President Uhuru Kenyatta formed a 15-member task force to review all the power purchase agreements that producers have entered into with Kenya Power with a view to giving the public value for money in reduced tariffs.
Critical to the review is the “take-or-pay” approach. Notably, take-or-pay clauses have dominated power purchase agreements (PPAs) in the local electricity generation sector. A PPA is both a legal and commercial document between a power producer, as the seller, and the wholesale electricity buyer, or off-taker. It is at the heart of any power generation project.

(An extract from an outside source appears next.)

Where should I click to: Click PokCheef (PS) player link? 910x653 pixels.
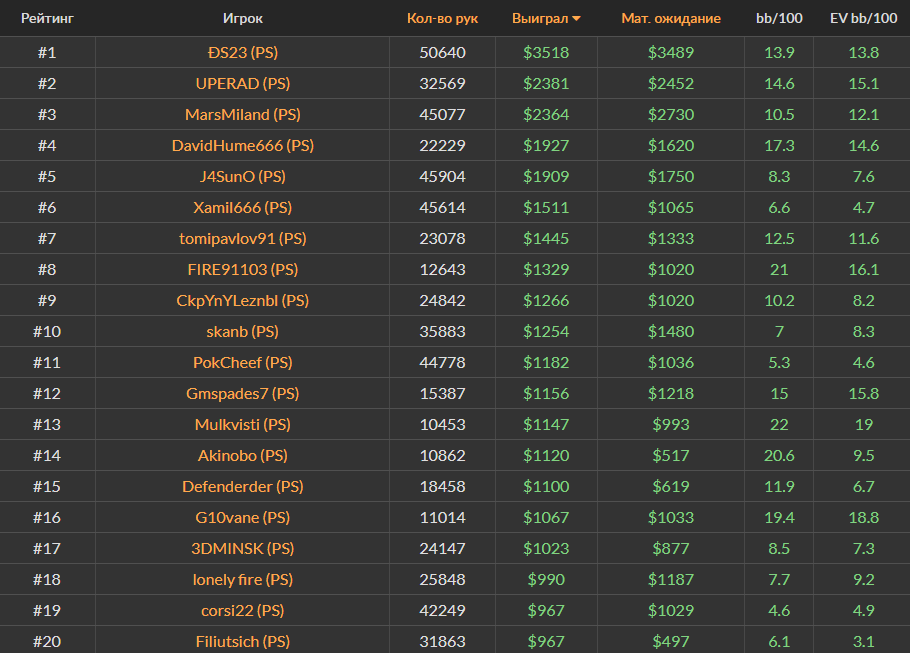(242, 362)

An essential component of a PPA is pricing, which ensures cashflow projections and allows forecasting of revenues over a project’s lifetime and, therefore, determines the viability and profitability position. As such, the economics of the project revolve around the terms and conditions of the PPA, which go way beyond the purchase and sale of energy.
Departure towards “pay-when-taken” would be unattractive to prospective lenders and investors in electricity generation, potentially hindering the promotion of energy and infrastructure projects.

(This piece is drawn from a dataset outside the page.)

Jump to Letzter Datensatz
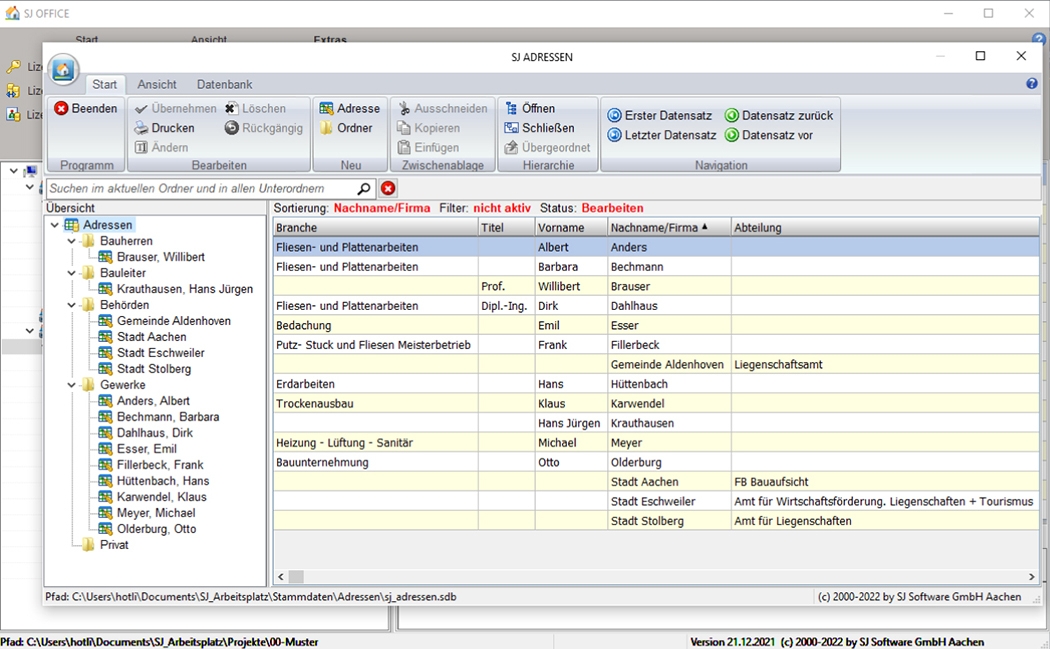The height and width of the screenshot is (649, 1050). 660,135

Take-or-pay clauses are the type of commercial guarantees without which investors and funding bodies will be reluctant to finance energy infrastructure projects, thus reduce the growing investor appetite.
Merchant power plants, which sell power into competitive wholesale markets and are financed by investors under the pay-when-taken regime, are exposed to a different kind of risk — in terms of the volume of electricity they sell, otherwise known as demand, and the price of that electricity at a given point in time. This is in contrast with rate-based financed power plants under take-or-pay.

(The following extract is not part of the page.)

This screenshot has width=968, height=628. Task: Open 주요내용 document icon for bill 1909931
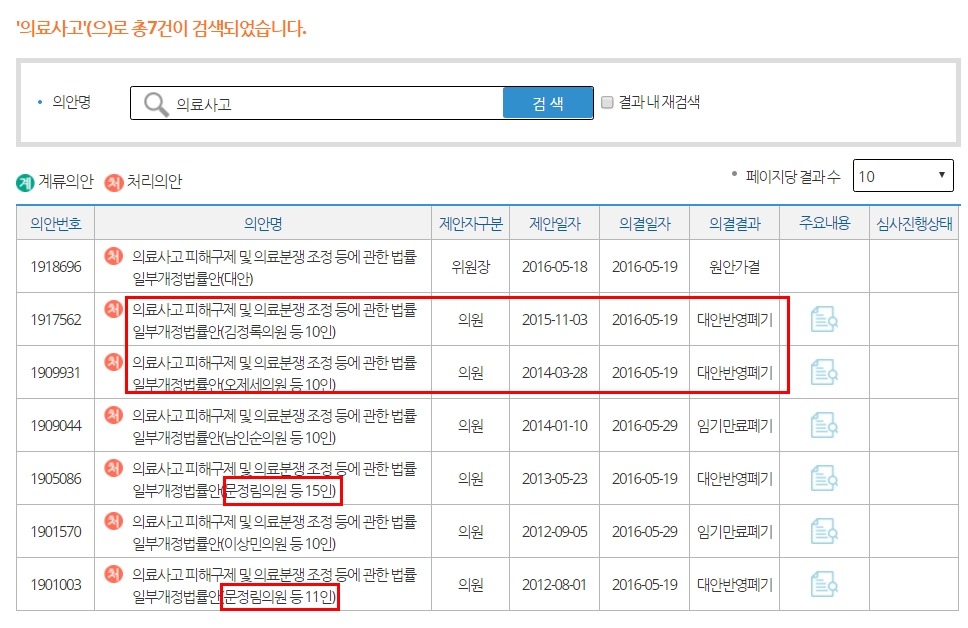coord(822,372)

However, take-or-pay is not always commercially viable when the position of the purchaser/off-taker is considered, as the purchaser is required to pay for electricity it does not intend to use.
For instance, in the year ended June 2020, Kenya Power paid Sh82 billion in non-fuel costs, basically power purchase costs, to various electricity producers. This is retrogressive when uptake fails to match supply, not to mention the knock-on effects on consumer prices.
Especially with the advent of renewable energy, more countries are embracing pay-when-taken to reduce the high fixed costs of contractual obligation between utilities and producers. High power tariffs are cited as an impediment to industrialisation, attributed to the high cost of doing business.
In Africa, Ghana is the only country implementing pay-when-taken PPAs; South Africa is considering to adopt it. Kenya and South Africa should follow Ghana’s lead.Accra cited perennial financial challenges that have dogged utilities for the regime change.
The task force must strike a balance between that which will bring about value for money and guarantee the certainty that comes with investor confidence in the electricity generation market.